While medication helps alleviate some of the symptoms connected to PTSD, such as depression, it cannot really be used to treat the root causes of the disorder, so it needs to be combined with other treatments.
In general, overcoming PTSD is an on-going process and progress is gradual.
There is a need for professional treatment in order to alleviate all symptoms of PTSD, but there are some things you can do for yourself in order to put yourself in a more open position for starting the healing process.
- Reclaim Your Power
Helplessness is one of the driving factors of PTSD. Trauma leaves you emotionally raw and vulnerable. But it is important to remind yourself that you can pull through anything.
Challenge your every day routine; spend some time volunteering, help out a friend in need or organize a barbeque for your family. Then remind yourself- you did this, you brightened up somebody’s day. Positive action is a powerful drug.
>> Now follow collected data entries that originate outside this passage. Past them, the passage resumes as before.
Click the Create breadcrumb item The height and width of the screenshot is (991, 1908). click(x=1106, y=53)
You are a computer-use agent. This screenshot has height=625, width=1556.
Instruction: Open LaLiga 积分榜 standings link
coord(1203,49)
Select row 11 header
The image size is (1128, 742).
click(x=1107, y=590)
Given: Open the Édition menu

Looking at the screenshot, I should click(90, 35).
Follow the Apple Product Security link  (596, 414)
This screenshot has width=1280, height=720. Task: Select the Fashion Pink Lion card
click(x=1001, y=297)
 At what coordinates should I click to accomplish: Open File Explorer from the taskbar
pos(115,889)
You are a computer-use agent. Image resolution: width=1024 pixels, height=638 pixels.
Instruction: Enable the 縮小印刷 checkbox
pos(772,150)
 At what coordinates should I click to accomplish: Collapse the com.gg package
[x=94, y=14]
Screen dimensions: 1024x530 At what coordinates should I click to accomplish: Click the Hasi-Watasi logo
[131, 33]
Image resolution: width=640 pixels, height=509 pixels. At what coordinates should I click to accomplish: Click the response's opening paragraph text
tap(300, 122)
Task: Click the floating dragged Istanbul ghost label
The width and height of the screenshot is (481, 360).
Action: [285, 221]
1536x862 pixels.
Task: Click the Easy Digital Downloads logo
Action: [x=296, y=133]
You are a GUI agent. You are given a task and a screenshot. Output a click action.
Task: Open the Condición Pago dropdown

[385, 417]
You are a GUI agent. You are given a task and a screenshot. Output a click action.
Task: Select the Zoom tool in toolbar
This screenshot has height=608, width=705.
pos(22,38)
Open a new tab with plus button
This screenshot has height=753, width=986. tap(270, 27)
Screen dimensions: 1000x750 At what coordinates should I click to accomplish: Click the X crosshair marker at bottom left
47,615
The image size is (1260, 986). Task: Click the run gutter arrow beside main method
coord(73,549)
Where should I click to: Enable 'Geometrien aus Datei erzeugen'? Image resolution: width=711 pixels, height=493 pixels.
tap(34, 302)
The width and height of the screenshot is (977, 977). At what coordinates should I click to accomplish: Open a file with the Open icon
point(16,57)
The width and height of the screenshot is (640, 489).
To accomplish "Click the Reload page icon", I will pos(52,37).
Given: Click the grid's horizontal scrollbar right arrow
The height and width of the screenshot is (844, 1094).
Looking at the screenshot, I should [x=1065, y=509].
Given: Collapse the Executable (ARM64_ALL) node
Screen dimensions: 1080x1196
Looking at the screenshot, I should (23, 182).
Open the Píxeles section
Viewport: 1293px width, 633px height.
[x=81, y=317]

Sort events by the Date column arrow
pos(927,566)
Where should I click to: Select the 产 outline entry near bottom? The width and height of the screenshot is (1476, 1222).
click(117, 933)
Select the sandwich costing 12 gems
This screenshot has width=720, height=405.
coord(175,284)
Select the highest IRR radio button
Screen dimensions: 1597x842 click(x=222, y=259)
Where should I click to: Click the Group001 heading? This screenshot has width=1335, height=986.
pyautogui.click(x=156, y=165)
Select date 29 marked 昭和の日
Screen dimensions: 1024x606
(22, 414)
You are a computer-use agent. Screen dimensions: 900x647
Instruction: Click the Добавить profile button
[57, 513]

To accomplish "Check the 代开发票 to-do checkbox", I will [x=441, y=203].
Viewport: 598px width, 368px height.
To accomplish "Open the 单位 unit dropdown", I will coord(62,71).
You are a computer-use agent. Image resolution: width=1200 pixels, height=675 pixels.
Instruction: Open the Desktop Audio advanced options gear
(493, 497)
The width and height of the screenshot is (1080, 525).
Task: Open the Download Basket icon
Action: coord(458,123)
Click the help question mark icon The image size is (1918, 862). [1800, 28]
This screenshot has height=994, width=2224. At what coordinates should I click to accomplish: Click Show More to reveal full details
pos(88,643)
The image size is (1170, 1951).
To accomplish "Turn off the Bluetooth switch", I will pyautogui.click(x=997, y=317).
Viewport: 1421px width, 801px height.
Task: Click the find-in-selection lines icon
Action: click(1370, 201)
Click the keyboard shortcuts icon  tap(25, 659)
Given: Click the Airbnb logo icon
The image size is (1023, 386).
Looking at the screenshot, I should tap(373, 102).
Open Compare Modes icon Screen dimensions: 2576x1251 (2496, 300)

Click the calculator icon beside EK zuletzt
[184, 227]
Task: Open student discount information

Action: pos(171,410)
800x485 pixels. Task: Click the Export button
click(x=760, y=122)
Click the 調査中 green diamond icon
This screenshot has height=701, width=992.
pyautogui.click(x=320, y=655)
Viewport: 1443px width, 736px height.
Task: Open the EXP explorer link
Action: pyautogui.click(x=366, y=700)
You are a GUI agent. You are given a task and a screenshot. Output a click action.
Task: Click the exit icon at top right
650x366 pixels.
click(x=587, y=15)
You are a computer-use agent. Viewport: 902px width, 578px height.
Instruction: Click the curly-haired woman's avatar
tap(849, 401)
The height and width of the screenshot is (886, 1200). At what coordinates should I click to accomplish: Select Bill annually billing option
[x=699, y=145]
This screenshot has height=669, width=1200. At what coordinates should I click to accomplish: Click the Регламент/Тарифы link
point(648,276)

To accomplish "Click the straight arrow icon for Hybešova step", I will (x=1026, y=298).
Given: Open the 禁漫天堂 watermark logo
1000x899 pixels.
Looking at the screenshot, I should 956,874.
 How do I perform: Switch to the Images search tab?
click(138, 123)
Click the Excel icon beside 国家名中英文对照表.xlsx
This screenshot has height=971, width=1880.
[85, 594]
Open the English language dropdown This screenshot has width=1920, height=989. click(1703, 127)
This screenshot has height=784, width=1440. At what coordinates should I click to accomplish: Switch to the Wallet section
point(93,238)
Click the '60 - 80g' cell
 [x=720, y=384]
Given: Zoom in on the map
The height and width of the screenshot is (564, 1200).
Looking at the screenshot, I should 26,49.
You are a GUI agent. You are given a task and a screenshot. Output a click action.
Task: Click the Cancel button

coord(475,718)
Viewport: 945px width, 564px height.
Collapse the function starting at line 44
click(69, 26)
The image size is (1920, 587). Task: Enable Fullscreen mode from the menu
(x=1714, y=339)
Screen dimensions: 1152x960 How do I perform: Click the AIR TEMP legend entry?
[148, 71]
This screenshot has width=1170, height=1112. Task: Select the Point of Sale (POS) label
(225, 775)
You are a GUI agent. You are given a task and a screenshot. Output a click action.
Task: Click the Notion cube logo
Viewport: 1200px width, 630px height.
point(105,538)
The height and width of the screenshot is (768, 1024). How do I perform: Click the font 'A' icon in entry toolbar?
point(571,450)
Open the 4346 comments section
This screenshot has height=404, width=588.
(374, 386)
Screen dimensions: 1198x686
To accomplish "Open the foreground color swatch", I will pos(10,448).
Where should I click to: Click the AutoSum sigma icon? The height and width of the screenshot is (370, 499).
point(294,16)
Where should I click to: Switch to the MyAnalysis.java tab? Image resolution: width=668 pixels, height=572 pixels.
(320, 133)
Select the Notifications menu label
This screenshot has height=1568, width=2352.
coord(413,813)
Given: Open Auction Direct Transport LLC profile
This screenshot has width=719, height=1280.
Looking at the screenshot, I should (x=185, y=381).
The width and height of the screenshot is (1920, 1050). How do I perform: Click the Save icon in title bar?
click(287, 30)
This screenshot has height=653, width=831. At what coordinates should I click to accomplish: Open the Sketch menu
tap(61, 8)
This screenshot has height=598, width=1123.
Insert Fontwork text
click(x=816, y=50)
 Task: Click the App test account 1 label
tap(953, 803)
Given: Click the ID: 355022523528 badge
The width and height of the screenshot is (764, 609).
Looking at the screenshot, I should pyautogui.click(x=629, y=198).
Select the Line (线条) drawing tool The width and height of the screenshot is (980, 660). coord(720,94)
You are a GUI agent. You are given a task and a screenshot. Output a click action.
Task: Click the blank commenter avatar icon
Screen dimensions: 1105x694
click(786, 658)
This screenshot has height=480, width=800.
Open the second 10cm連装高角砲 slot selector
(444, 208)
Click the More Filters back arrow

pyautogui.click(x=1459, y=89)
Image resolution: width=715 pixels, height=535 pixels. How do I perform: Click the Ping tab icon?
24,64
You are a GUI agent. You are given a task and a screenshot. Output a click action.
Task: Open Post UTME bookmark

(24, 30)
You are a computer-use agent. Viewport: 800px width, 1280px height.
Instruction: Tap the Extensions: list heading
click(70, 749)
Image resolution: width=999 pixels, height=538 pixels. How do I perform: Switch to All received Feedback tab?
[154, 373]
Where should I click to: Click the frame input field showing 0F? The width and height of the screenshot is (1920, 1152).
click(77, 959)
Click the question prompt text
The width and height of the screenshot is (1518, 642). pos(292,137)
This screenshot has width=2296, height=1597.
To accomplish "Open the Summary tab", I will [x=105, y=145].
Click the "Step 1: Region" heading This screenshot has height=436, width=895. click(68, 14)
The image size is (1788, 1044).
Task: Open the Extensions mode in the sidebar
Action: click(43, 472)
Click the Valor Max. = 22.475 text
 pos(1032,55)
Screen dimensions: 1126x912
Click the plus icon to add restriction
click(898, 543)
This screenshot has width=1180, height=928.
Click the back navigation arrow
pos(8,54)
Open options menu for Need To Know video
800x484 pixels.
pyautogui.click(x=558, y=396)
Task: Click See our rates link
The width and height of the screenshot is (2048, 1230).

Depression is difficult to overcome and your body will need all the endorphins it can get in order to get past the haze caused by this particular symptom. Focus on your body’s movements and start exercising a bit- it will help you feel better about yourself and relieve some of the stress you are feeling.
- Reach Out
Spending time with family and friends is always helpful, but sometimes you need someone who really understands what you went through. Join a PTSD support group and surround yourself with people who know what it’s like. You don’t have to talk about your trauma immediately, but understand that you are part of a community and are not alone.
- Work on Staying Healthy
Dealing with PTSD is a process, but that doesn’t change the fact that it’s easier to manage the symptoms if your body is healthy. Eat a balanced and healthy diet, and try out relaxation techniques; get a minimum of seven hours of sleep per night and avoid mind-altering substances.
Remember that post-traumatic stress disorder is a perfectly normal response to an abnormal situation you were put in and that experiencing any of these symptoms does not make you weak or unstable – it makes you human, with perfectly valid feelings and emotional responses.
Seeking treatment is the best thing you can do for yourself and it will help you achieve your long-term goals and lead a healthy and accomplished life.